» **Stored items**
──────
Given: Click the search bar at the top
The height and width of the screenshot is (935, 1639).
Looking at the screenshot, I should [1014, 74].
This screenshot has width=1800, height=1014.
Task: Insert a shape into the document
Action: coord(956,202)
──────
» **PROBLEM TO WORK ON**
In full and without deviation, reproduce the entries above.

» **EXERCISE SOLUTION**
Given: Click the search bar at the top
The height and width of the screenshot is (935, 1639).
Looking at the screenshot, I should [1014, 74].
This screenshot has width=1800, height=1014.
Task: Insert a shape into the document
Action: coord(956,202)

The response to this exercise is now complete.